Stored items
•••

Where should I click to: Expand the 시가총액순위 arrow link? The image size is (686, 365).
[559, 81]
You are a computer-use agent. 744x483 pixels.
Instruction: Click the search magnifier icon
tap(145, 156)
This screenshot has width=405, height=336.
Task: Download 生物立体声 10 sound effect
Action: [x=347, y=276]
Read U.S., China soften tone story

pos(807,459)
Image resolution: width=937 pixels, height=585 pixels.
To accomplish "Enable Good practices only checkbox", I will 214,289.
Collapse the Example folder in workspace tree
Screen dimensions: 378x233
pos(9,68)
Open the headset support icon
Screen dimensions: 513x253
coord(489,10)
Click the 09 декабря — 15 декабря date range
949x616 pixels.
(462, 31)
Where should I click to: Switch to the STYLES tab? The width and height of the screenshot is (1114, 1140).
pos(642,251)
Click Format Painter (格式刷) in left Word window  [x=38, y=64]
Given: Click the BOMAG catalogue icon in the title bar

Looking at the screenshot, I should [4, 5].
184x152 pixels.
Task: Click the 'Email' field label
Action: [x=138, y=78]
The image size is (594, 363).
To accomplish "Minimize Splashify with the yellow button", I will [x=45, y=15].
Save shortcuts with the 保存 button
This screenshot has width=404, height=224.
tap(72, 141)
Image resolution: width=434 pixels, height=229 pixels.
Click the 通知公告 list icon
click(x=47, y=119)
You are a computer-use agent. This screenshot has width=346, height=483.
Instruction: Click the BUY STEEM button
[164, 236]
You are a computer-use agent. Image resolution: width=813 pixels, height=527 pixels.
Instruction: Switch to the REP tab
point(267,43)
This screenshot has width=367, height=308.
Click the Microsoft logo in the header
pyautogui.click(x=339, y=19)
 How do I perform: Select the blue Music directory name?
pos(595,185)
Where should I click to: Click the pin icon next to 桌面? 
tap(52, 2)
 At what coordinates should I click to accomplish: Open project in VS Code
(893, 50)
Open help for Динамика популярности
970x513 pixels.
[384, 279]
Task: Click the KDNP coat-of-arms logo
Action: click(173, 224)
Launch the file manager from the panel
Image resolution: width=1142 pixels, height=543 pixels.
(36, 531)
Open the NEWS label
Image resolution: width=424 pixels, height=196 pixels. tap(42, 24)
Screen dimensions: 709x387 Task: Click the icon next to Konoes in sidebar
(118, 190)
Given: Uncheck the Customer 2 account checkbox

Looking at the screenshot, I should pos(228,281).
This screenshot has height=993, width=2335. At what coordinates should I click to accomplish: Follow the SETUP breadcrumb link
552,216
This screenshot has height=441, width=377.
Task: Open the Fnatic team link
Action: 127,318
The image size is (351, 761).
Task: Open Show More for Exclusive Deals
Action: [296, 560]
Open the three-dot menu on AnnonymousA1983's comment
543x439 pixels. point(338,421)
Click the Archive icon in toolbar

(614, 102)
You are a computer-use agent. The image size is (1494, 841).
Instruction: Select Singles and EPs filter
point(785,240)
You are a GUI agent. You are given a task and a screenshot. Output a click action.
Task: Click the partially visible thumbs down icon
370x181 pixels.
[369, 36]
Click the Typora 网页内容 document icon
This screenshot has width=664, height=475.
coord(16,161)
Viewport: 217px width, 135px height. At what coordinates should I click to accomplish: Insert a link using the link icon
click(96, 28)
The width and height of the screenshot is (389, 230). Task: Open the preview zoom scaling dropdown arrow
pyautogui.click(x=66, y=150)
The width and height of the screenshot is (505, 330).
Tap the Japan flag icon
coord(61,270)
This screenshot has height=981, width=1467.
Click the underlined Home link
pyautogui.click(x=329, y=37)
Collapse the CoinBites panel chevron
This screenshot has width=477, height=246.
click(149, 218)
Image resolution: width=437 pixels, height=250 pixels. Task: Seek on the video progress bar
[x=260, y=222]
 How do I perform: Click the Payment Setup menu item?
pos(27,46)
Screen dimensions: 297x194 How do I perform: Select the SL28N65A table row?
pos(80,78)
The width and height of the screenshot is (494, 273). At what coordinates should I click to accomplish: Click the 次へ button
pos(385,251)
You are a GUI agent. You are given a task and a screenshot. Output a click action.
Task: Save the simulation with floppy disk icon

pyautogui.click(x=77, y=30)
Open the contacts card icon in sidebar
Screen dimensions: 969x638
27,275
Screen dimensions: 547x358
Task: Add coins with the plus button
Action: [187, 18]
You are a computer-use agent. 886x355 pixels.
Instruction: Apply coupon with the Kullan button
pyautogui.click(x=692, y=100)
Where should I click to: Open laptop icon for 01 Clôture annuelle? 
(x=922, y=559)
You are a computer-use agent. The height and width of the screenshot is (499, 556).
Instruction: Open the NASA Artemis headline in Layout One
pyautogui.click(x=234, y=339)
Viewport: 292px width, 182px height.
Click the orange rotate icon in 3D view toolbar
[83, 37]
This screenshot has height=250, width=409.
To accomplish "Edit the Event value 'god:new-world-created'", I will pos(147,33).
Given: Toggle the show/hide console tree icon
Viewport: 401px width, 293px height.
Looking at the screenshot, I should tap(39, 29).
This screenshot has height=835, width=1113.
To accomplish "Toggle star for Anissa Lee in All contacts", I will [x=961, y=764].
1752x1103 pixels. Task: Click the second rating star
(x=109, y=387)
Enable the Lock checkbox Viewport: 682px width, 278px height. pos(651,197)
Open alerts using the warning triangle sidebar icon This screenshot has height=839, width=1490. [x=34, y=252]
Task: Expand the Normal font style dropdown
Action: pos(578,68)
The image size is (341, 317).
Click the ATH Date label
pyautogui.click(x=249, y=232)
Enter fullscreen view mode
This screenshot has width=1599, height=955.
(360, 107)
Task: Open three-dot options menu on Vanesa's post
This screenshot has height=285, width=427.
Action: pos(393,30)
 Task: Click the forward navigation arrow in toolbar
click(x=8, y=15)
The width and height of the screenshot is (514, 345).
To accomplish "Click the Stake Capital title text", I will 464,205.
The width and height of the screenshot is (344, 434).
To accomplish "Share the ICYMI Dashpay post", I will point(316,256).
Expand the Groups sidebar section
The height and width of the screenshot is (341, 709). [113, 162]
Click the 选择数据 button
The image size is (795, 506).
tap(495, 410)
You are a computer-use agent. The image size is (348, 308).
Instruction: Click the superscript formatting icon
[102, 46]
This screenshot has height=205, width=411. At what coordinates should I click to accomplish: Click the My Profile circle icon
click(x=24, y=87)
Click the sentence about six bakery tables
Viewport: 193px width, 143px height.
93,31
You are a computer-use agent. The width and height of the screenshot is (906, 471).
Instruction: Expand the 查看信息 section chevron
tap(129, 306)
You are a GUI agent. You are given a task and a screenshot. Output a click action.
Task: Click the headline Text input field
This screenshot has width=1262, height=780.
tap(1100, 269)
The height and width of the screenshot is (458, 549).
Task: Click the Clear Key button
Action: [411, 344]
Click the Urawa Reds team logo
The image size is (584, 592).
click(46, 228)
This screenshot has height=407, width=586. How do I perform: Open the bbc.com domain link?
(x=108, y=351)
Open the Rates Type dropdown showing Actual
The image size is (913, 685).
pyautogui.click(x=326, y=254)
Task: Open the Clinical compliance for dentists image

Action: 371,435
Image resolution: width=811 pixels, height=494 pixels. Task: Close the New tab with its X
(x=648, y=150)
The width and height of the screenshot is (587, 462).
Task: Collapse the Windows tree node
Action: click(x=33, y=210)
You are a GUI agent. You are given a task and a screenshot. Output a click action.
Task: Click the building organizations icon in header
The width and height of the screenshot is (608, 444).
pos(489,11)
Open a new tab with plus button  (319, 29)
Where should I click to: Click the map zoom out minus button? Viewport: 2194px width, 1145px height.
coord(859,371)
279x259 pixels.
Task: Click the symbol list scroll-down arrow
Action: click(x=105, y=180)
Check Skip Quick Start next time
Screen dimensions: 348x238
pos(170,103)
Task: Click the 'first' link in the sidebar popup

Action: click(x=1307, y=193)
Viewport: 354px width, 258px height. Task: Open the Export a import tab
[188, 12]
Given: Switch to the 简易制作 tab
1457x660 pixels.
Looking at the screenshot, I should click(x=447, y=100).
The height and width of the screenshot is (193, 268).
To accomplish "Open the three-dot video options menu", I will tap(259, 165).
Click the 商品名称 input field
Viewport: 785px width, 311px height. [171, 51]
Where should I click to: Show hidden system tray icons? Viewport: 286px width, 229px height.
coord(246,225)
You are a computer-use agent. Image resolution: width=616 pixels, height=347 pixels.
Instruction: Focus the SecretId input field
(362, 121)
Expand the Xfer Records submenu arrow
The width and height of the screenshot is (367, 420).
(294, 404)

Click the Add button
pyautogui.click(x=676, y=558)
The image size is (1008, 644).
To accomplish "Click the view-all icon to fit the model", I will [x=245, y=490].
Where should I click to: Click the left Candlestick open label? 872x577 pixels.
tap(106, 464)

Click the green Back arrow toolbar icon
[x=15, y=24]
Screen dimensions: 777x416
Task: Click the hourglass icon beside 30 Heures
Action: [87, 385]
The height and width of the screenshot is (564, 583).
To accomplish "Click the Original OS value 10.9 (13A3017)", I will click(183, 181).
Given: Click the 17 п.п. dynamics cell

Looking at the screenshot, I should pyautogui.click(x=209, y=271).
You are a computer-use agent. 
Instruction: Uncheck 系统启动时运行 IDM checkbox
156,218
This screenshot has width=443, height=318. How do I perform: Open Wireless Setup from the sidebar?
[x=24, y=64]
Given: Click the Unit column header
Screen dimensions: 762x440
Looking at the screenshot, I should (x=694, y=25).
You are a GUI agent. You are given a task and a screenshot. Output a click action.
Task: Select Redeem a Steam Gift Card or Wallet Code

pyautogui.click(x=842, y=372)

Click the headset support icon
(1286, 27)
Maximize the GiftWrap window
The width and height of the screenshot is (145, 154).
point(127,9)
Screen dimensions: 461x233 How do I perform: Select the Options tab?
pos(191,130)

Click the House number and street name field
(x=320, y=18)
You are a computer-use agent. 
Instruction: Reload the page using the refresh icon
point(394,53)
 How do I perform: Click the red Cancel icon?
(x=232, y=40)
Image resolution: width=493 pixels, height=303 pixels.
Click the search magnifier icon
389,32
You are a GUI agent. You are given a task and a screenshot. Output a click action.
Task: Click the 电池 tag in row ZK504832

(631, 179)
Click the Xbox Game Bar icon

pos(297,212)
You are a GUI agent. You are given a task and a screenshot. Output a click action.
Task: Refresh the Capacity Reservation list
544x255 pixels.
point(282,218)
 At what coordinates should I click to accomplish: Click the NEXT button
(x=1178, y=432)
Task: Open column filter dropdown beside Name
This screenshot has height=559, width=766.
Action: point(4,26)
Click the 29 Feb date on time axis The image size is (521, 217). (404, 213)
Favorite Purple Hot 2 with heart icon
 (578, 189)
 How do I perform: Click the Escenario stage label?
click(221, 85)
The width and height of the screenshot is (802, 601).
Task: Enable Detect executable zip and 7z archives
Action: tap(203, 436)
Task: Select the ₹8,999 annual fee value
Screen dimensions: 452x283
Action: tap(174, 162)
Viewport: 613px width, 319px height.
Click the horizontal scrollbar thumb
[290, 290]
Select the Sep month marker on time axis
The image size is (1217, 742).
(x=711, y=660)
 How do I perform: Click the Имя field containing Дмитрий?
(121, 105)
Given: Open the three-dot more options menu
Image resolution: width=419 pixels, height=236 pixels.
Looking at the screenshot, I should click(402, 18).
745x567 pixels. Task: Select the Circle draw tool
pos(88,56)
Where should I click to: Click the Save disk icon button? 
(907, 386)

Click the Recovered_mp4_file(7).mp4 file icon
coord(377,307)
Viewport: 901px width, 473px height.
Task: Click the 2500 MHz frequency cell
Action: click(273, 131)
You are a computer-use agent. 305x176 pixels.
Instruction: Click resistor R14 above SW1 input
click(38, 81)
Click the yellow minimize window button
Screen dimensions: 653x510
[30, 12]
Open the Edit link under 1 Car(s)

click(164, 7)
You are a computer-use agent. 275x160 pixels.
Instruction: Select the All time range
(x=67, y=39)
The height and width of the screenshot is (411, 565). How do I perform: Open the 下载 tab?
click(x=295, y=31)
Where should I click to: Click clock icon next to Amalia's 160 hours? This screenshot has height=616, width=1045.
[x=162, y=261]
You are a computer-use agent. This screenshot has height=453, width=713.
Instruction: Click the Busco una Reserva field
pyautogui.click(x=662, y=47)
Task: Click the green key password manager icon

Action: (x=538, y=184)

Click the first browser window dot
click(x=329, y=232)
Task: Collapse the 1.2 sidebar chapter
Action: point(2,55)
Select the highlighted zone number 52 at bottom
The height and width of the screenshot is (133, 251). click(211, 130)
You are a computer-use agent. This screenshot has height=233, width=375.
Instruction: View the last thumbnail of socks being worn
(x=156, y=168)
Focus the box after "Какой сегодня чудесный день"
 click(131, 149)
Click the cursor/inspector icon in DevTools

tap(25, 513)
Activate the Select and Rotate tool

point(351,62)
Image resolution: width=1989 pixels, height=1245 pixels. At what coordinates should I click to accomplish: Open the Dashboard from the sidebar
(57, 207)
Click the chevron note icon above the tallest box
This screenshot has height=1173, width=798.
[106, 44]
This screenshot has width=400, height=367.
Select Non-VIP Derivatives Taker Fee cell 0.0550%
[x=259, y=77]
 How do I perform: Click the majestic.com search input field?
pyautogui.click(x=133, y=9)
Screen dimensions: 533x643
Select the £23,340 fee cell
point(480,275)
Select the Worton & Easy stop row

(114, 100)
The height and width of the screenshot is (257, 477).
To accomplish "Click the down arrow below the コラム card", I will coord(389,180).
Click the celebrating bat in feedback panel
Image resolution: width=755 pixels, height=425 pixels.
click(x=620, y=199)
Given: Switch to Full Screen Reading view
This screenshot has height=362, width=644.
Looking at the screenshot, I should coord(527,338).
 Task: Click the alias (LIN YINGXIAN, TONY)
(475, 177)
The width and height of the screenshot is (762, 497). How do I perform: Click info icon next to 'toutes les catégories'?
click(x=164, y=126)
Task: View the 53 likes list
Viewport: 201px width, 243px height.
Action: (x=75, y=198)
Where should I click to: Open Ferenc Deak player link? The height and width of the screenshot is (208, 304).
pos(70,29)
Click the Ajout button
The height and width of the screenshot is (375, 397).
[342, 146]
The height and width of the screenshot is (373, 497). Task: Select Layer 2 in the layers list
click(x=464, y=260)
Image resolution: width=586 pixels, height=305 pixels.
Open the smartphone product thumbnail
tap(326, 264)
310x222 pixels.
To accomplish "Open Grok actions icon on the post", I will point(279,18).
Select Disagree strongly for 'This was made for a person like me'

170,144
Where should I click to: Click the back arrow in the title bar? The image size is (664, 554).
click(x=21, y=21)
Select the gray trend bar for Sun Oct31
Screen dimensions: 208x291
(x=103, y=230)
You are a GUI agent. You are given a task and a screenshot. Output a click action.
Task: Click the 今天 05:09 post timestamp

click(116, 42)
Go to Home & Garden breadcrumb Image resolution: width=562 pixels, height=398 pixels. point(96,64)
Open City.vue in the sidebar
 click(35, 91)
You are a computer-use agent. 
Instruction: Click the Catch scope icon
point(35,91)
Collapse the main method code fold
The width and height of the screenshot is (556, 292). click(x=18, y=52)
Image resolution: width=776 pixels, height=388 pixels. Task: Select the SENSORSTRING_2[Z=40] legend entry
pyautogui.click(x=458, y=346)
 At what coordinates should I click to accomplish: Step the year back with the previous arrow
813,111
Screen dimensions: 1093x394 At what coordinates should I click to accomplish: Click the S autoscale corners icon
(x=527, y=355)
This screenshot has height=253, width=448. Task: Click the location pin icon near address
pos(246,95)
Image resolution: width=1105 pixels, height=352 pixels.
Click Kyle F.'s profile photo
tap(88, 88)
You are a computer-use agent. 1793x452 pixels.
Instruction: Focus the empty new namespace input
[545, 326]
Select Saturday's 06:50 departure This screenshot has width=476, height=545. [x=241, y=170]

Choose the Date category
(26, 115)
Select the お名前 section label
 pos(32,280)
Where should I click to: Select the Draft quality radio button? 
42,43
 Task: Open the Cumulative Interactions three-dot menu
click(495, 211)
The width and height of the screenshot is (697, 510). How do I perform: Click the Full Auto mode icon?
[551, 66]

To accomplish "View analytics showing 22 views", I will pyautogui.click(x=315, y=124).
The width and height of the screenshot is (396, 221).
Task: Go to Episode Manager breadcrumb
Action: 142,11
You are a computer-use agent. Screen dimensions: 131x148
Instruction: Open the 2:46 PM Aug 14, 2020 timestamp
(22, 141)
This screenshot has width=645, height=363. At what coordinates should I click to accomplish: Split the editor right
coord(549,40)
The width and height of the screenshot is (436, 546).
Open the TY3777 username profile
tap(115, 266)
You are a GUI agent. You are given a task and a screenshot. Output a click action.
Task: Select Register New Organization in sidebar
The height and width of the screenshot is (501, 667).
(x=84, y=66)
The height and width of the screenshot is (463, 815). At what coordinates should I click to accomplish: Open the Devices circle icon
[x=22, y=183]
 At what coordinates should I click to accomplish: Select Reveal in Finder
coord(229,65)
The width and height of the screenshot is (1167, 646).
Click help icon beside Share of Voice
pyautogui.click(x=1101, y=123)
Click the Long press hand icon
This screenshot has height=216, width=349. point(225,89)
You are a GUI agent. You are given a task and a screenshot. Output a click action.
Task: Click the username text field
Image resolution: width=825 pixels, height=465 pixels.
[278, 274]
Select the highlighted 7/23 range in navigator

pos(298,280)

•••

__What the task asks__.
Please copy the lines in the records above between the one holding "Image resolution: width=437" and the one holding "Enter fullscreen view mode", inclusive, exactly and with no other line.

__Solution to this exercise__.
Image resolution: width=437 pixels, height=250 pixels. Task: Seek on the video progress bar
[x=260, y=222]
 How do I perform: Click the Payment Setup menu item?
pos(27,46)
Screen dimensions: 297x194 How do I perform: Select the SL28N65A table row?
pos(80,78)
The width and height of the screenshot is (494, 273). At what coordinates should I click to accomplish: Click the 次へ button
pos(385,251)
You are a GUI agent. You are given a task and a screenshot. Output a click action.
Task: Save the simulation with floppy disk icon

pyautogui.click(x=77, y=30)
Open the contacts card icon in sidebar
Screen dimensions: 969x638
27,275
Screen dimensions: 547x358
Task: Add coins with the plus button
Action: [187, 18]
You are a computer-use agent. 886x355 pixels.
Instruction: Apply coupon with the Kullan button
pyautogui.click(x=692, y=100)
Where should I click to: Open laptop icon for 01 Clôture annuelle? 
(x=922, y=559)
You are a computer-use agent. The height and width of the screenshot is (499, 556).
Instruction: Open the NASA Artemis headline in Layout One
pyautogui.click(x=234, y=339)
Viewport: 292px width, 182px height.
Click the orange rotate icon in 3D view toolbar
[83, 37]
This screenshot has height=250, width=409.
To accomplish "Edit the Event value 'god:new-world-created'", I will pos(147,33).
Given: Toggle the show/hide console tree icon
Viewport: 401px width, 293px height.
Looking at the screenshot, I should tap(39, 29).
This screenshot has height=835, width=1113.
To accomplish "Toggle star for Anissa Lee in All contacts", I will [x=961, y=764].
1752x1103 pixels. Task: Click the second rating star
(x=109, y=387)
Enable the Lock checkbox Viewport: 682px width, 278px height. pos(651,197)
Open alerts using the warning triangle sidebar icon This screenshot has height=839, width=1490. [x=34, y=252]
Task: Expand the Normal font style dropdown
Action: pos(578,68)
The image size is (341, 317).
Click the ATH Date label
pyautogui.click(x=249, y=232)
Enter fullscreen view mode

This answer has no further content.